-- begin --

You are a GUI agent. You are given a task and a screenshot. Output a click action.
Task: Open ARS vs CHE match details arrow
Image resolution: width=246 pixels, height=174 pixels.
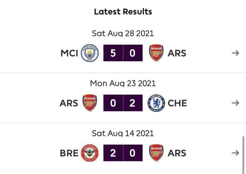235,103
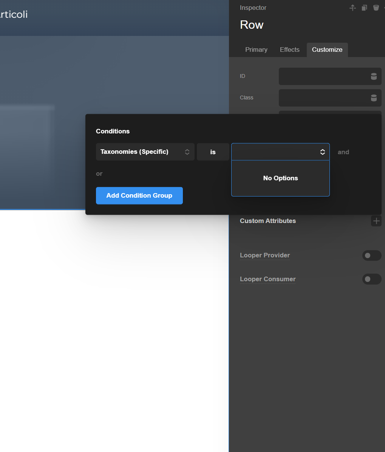Click Add Condition Group button

[139, 196]
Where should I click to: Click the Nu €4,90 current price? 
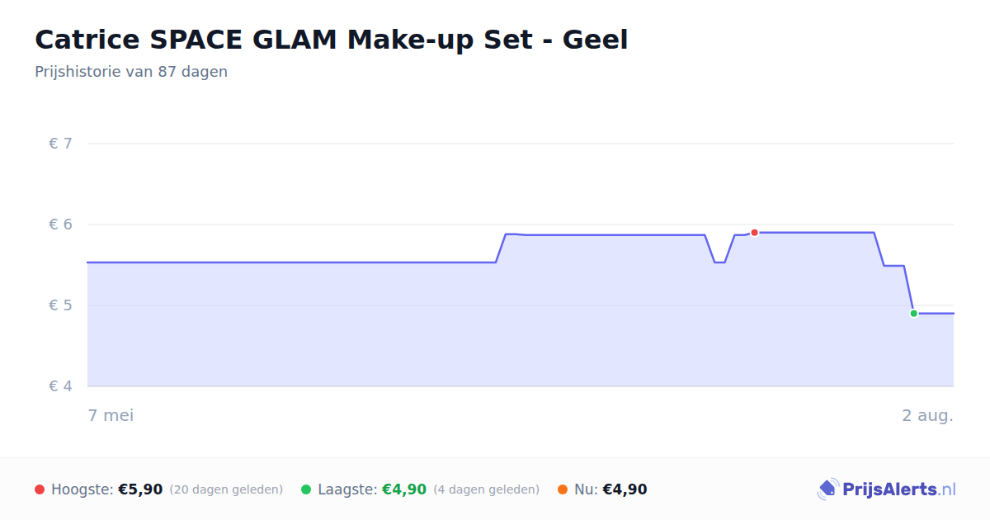tap(625, 489)
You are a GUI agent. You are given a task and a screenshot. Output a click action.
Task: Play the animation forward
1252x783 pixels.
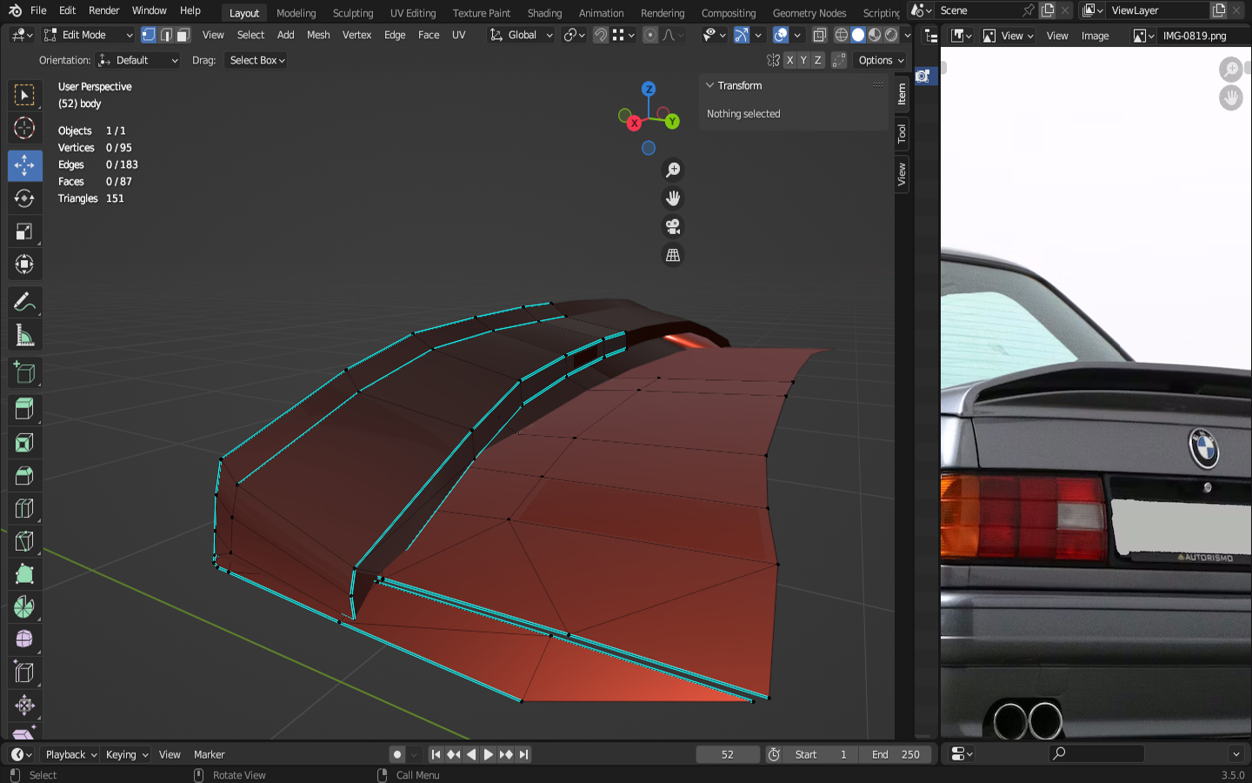tap(488, 754)
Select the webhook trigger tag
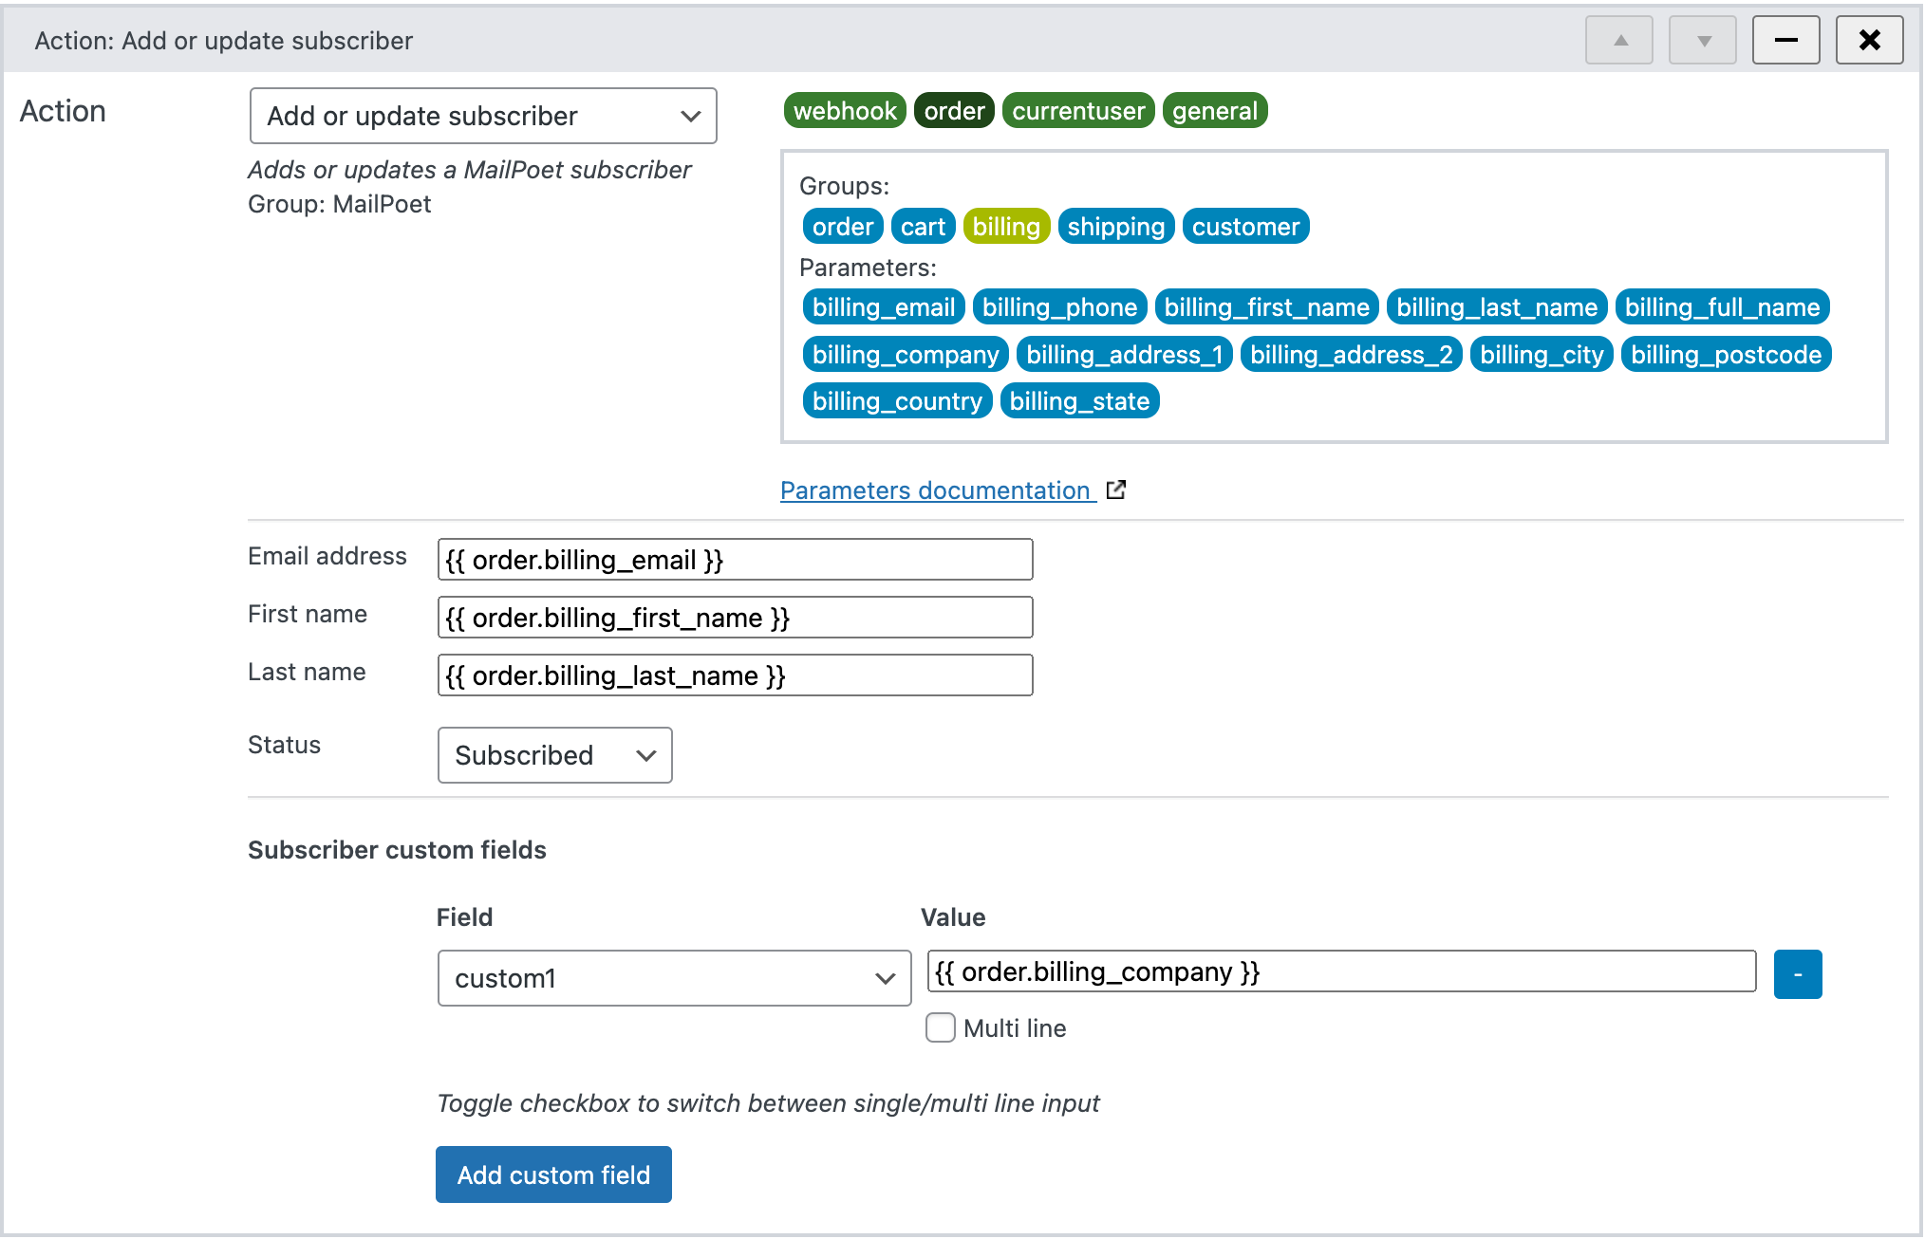The image size is (1925, 1239). coord(844,110)
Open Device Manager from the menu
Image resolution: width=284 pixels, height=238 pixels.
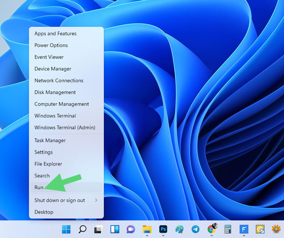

-- end --

Exercise instructions |
Can you print every line of the data above word for word, omitting the pictures?

Complete response |
You are a GUI agent. You are given a task and a screenshot. Output a click action.
Task: Open ARS vs CHE match details arrow
Image resolution: width=246 pixels, height=174 pixels.
235,103
Click Add Condition Group button

[139, 196]
Where should I click to: Click the Nu €4,90 current price? 
tap(625, 489)
You are a GUI agent. You are given a task and a screenshot. Output a click action.
Task: Play the animation forward
1252x783 pixels.
tap(488, 754)
Select the webhook trigger tag
The image size is (1925, 1239). coord(844,110)
Open Device Manager from the menu
Image resolution: width=284 pixels, height=238 pixels.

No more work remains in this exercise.